Tarea:
Continúa la reflexión sobre el leproso que aparece más abajo, a partir de su última oración.

::: Texto seleccionado :::

Vino a Él un leproso, rogándole; e hincada la rodilla, le dijo: Si quieres, puedes limpiarme. Y Jesús, teniendo misericordia de él, extendió la mano y le tocó, y le dijo: Quiero, sé limpio.
La historia de este leproso siempre me ha generado algo de sorpresa. Parece que él no tenía dudas de que el Señor era capaz de limpiarlo, pero sí tenía dudas de Su voluntad de hacerlo. Me pregunto por qué. ¿No había sanado a muchos otros con diversas enfermedades y echado fuera muchos demonios? ¿No había demostrado su amor y compasión al acercarse diariamente a los necesitados, desde muy temprano en la mañana hasta tarde en la noche? Quizás este leproso pensó, como a veces lo hacemos nosotros, «pero mi problema es diferente y único. El Señor ha sanado a muchos otros, pero mi lepra es una lepra particular. ¿Realmente alguien querría sanar a un leproso como yo?» Nuestro precioso Señor, movido de compasión, le respondió al leproso de dos maneras.

::: Extractos de datos :::

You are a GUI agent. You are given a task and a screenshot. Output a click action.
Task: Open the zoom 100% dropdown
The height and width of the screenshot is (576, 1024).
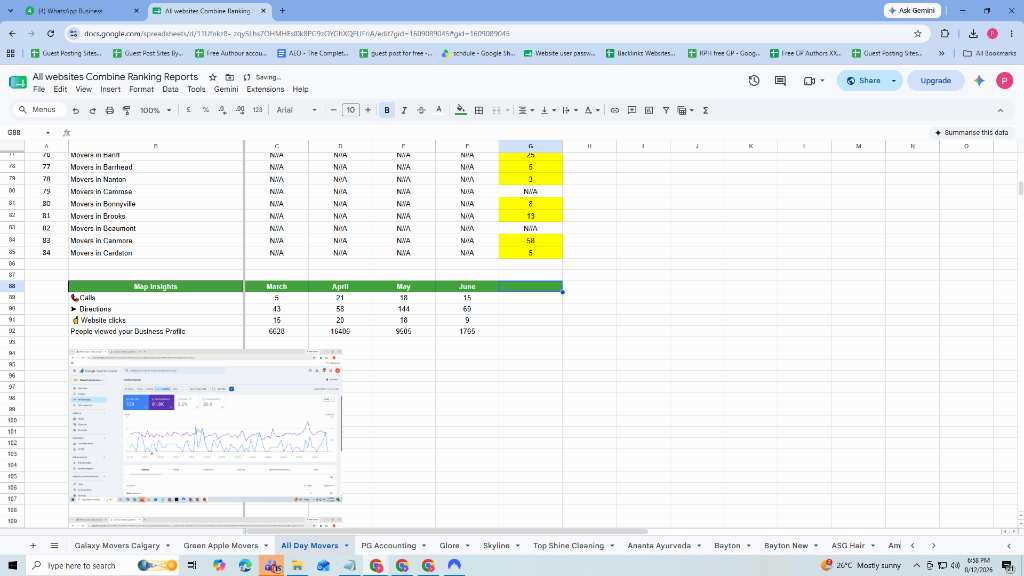coord(155,110)
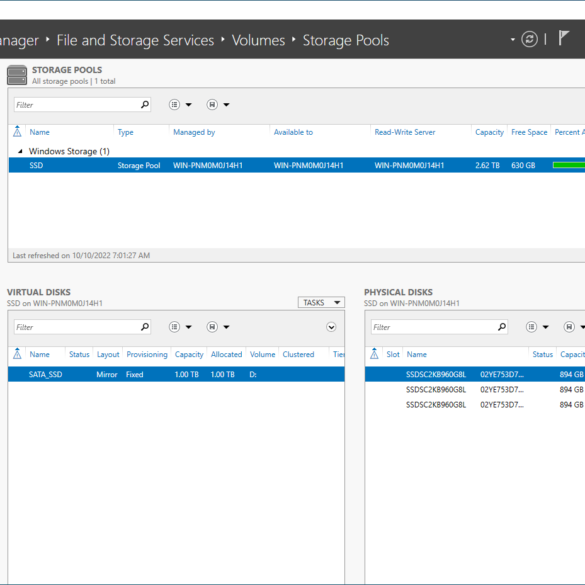This screenshot has width=585, height=585.
Task: Click search magnifier in Storage Pools filter
Action: [145, 105]
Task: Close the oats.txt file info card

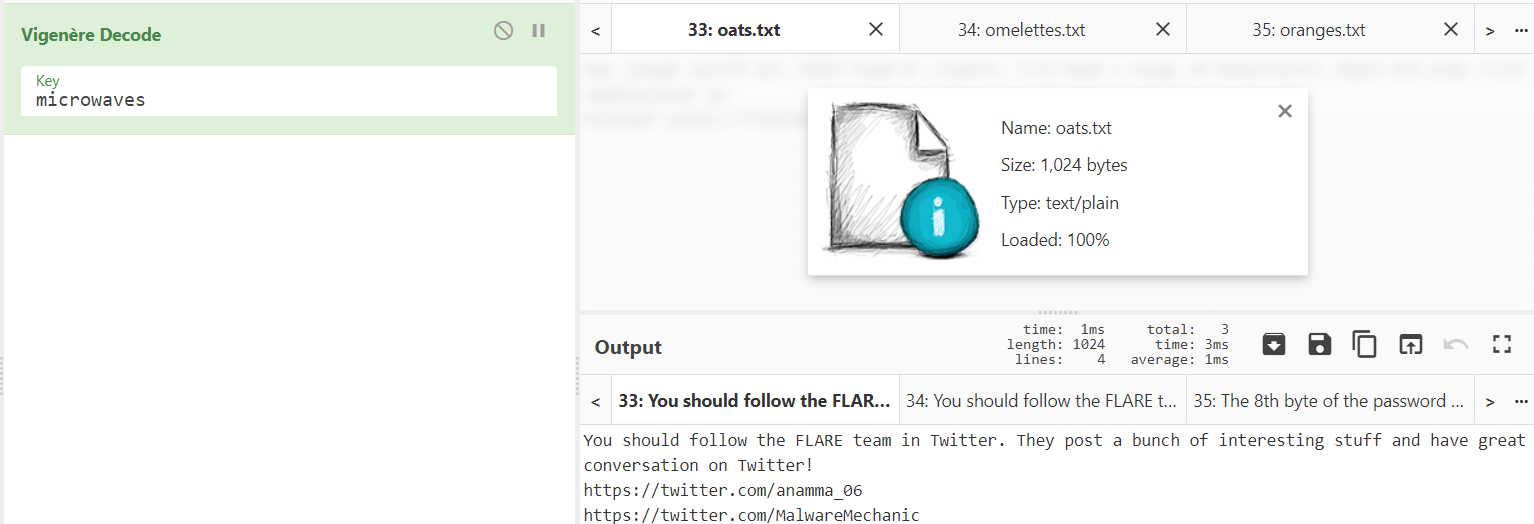Action: [1285, 111]
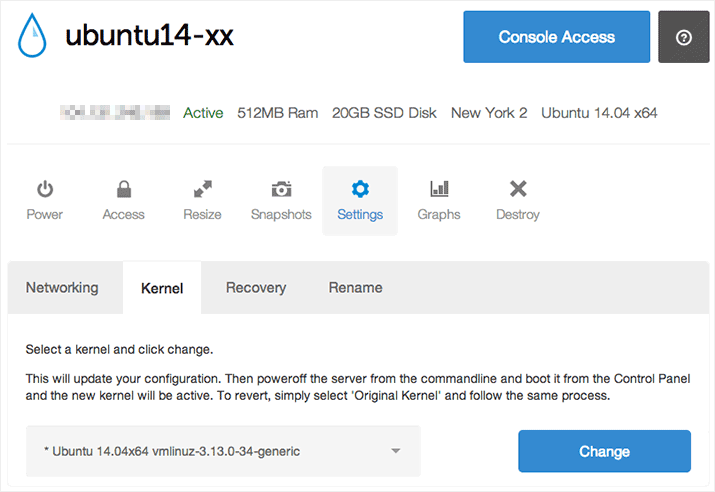Image resolution: width=715 pixels, height=492 pixels.
Task: Switch to the Rename tab
Action: (x=355, y=288)
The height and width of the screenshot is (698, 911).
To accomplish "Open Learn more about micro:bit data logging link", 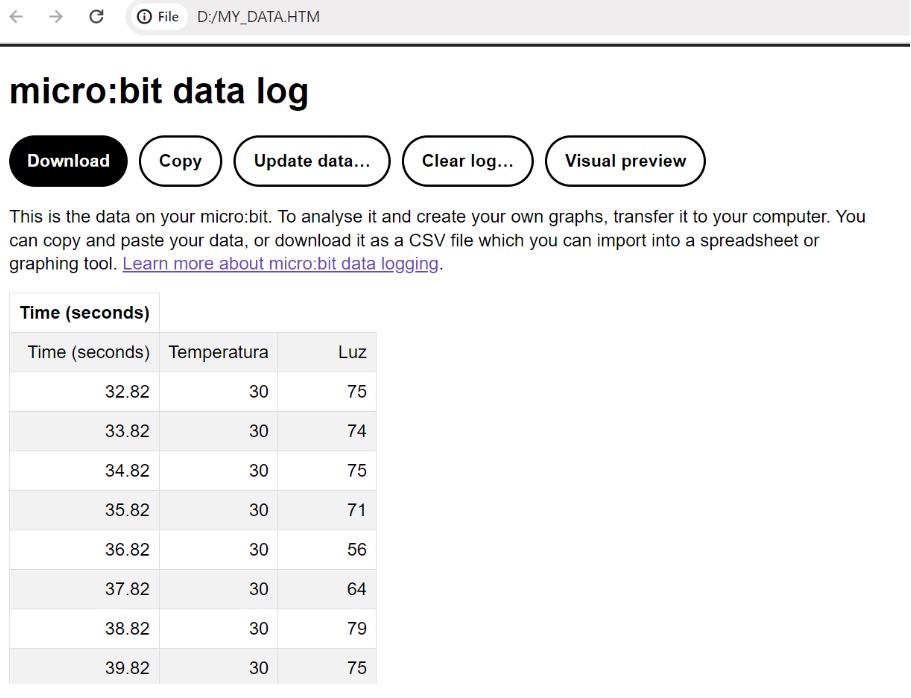I will point(282,264).
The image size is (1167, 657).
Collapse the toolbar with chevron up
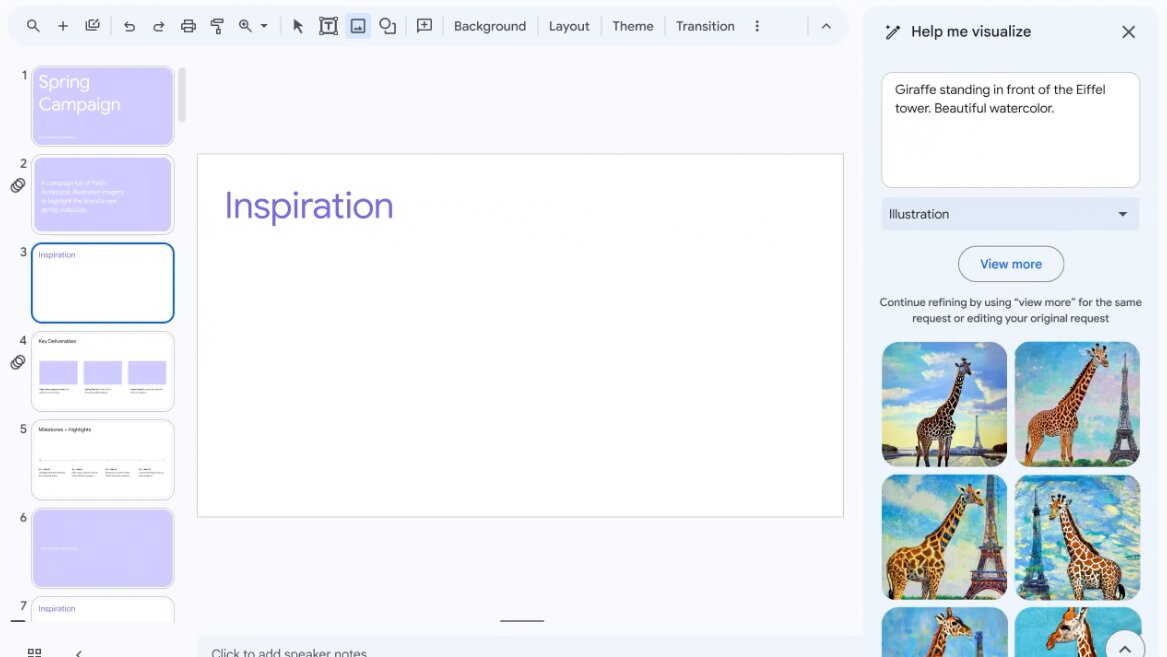826,26
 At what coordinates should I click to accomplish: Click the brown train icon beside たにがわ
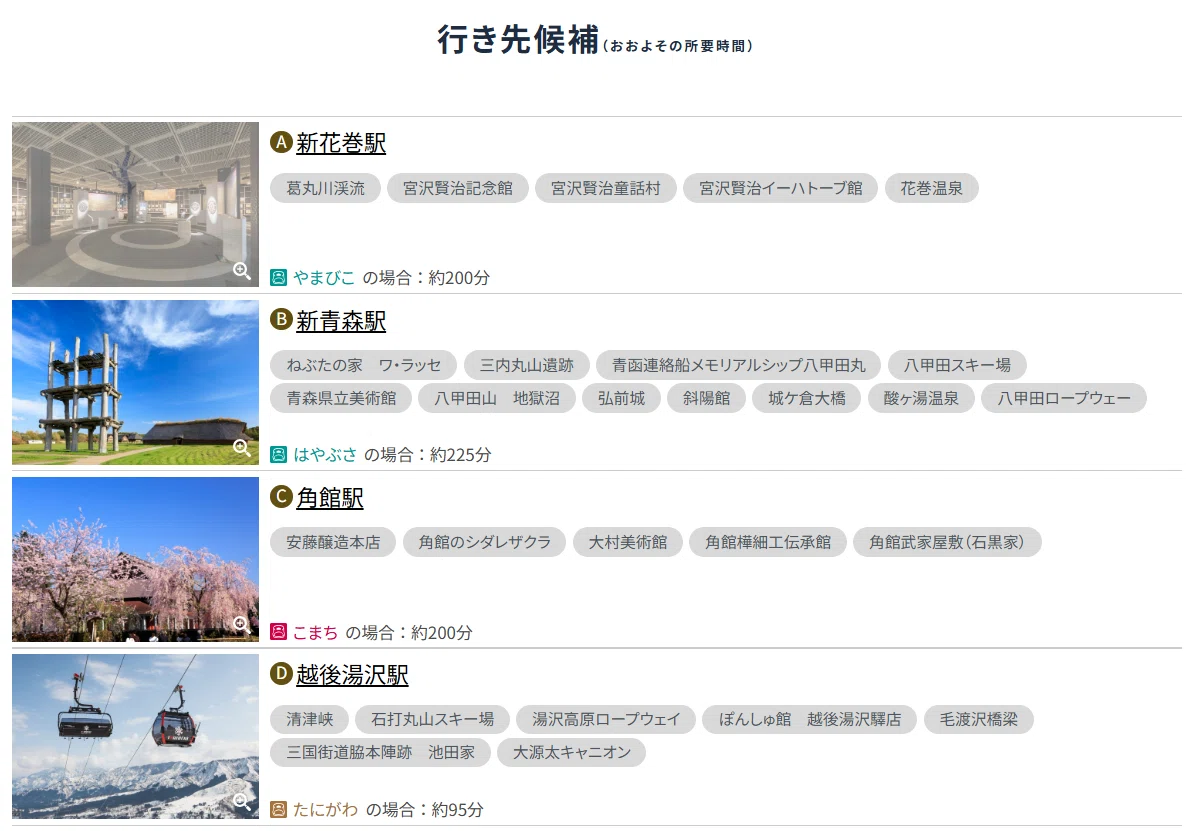(279, 809)
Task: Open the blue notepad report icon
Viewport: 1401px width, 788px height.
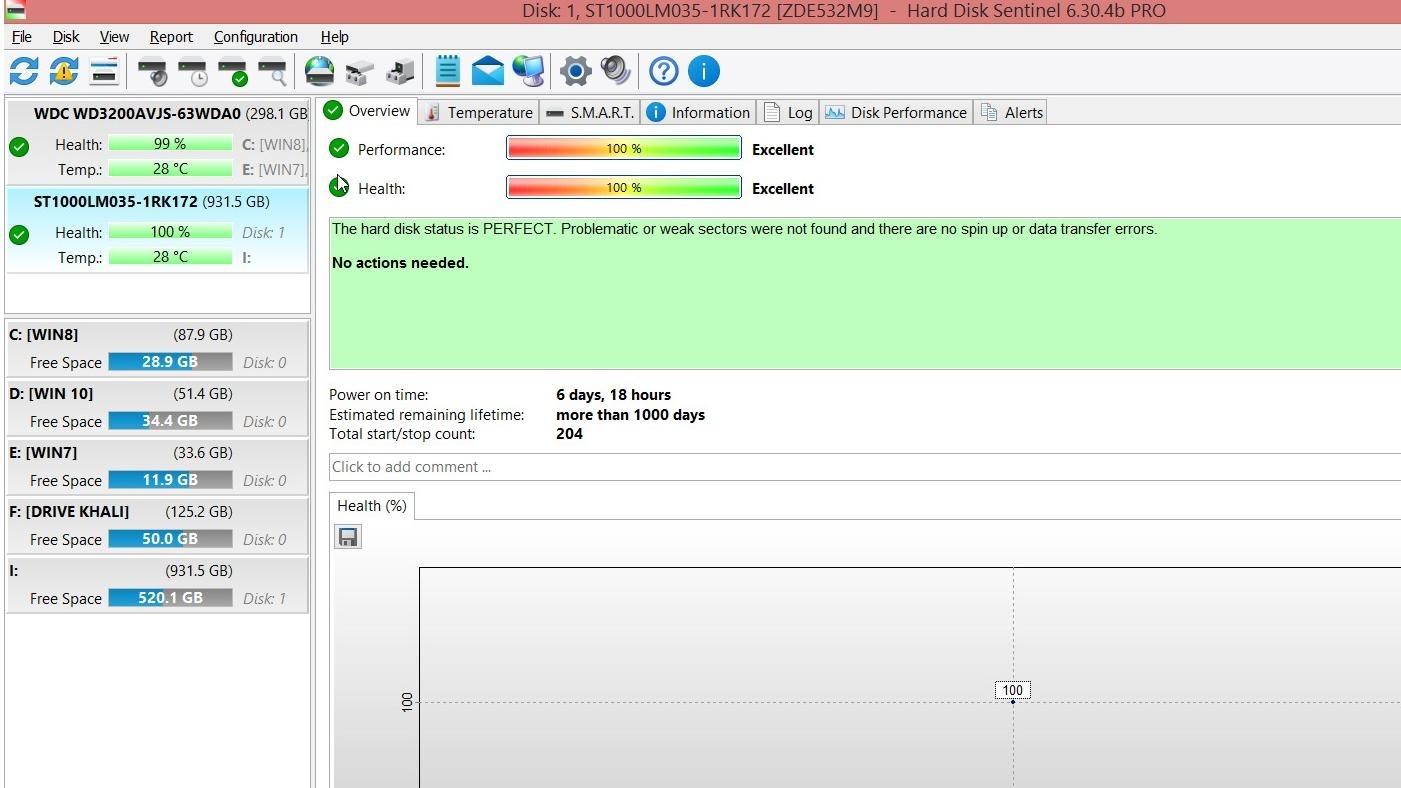Action: pyautogui.click(x=447, y=71)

:::

Respuesta esperada:
Primero, lo tocó. ¿Cuánto tiempo había pasado desde que este miserable hombre había sentido las manos de otro ser humano? La gente evitaba acercarse a personas como él, eran «intocables», a menos que ellos también tuvieran lepra. Pero nuestro inmaculado Salvador pudo tocar un leproso sin el más mínimo peligro de contaminarse. En segundo lugar, Él le habló. Cuán simple y aseguradoras fueron sus palabras: «Quiero». Eso era exactamente lo que el leproso quería saber. Pero luego añadió: «sé limpio». Eso era lo que el leproso necesitaba experimentar.
El Señor continúa hablando con palabras de poder y seguridad. Y, en el sentido espiritual, siguen habiendo «leprosos» que se encuentran en «situaciones únicas» y que encuentran limpieza y seguridad a los pies de Cristo. Tocados por su compasión y transformados por su poder, ellos comienzan a cantar con gozo aquel bello salmo: «me hizo sacar del pozo de la desesperación, del lodo cenagoso; puso mis pies sobre peña, y enderezó mis pasos. Puso luego en mi boca cántico nuevo, alabanza a nuestro Dios» (Sal. 40:2-3).